#### Passage for review
*** Begin section ***
Question

In a clinical test with 2161 subjects, 1214 showed improvement from the treatment. Find the margin of error for the 95% confidence interval used to estimate the population proportion.

Answer 1

Answer:

The margin of error for the 95% confidence interval used to estimate the population proportion is of 0.0209.

Step-by-step explanation:

In a sample with a number n of people surveyed with a probability of a success of $\pi$, and a confidence level of $1-\alpha$, we have the following confidence interval of proportions.

$\pi \pm z\sqrt{\frac{\pi(1-\pi)}{n}}$

In which

z is the z-score that has a p-value of $1 - \frac{\alpha}{2}$.

The margin of error is of:

$M = z\sqrt{\frac{\pi(1-\pi)}{n}}$

In a clinical test with 2161 subjects, 1214 showed improvement from the treatment.
*** End section ***
#### Requirement A
In the margin-of-error solution, explain in one to three sentences what z stands for in the formulas and what fixes its value.
#### Requirement B
Extend the margin-of-error solution past its final sentence, carrying the calculation forward from the sample figures.
The lines here come from a separate source, not from the margin-of-error text.

#### Given data
*** Begin section ***
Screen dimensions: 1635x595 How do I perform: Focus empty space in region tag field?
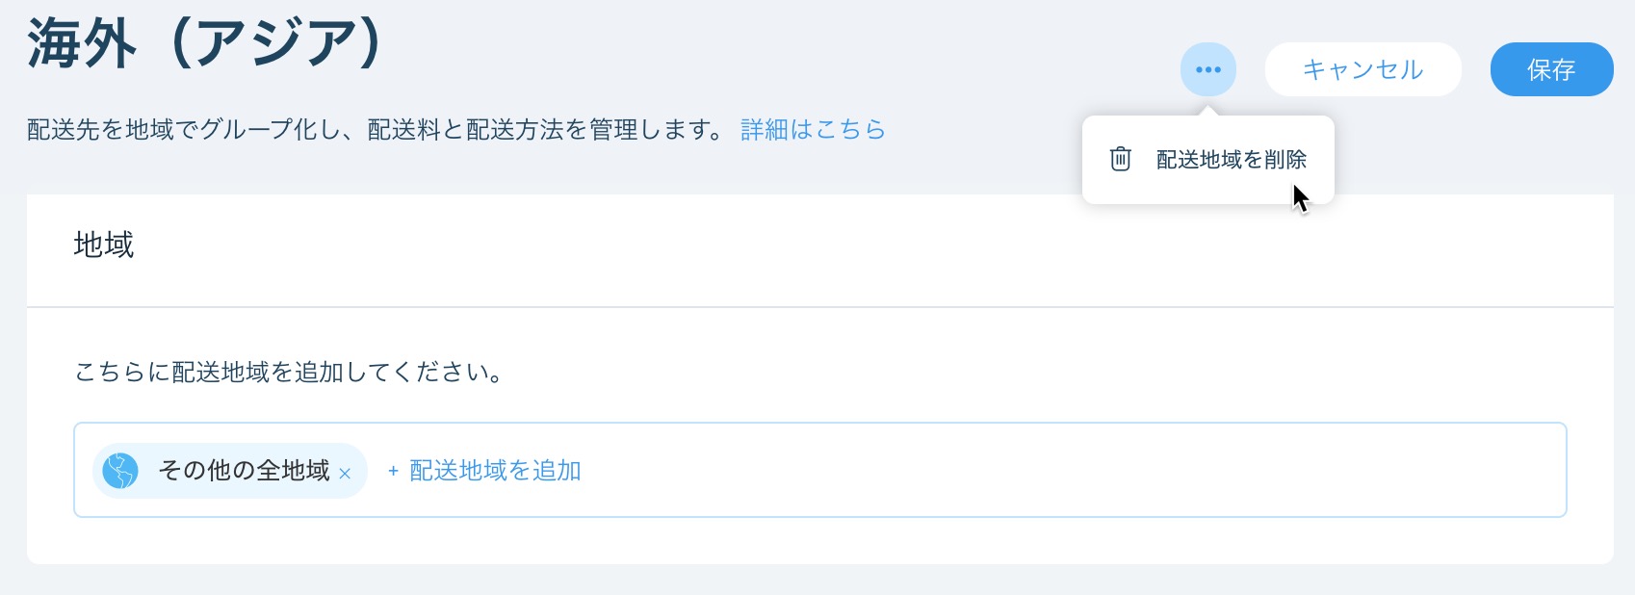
*** End section ***
#### Answer section A
z is the z-score with a p-value of $1 - \frac{\alpha}{2}$. Its value therefore depends on the confidence level, given as $1-\alpha$, so a 95% interval sets which z-score is used.

#### Answer section B
This means that $n = 2161, \pi = \frac{1214}{2161} = 0.5618$

95% confidence level

So $\alpha = 0.05$, z is the value of Z that has a p-value of $1 - \frac{0.05}{2} = 0.975$, so $Z = 1.96$.

Margin of error:

$M = z\sqrt{\frac{\pi(1-\pi)}{n}}$

$M = 1.96\sqrt{\frac{0.5618*0.4382}{2161}}$

$M = 0.0209$

The margin of error for the 95% confidence interval used to estimate the population proportion is of 0.0209.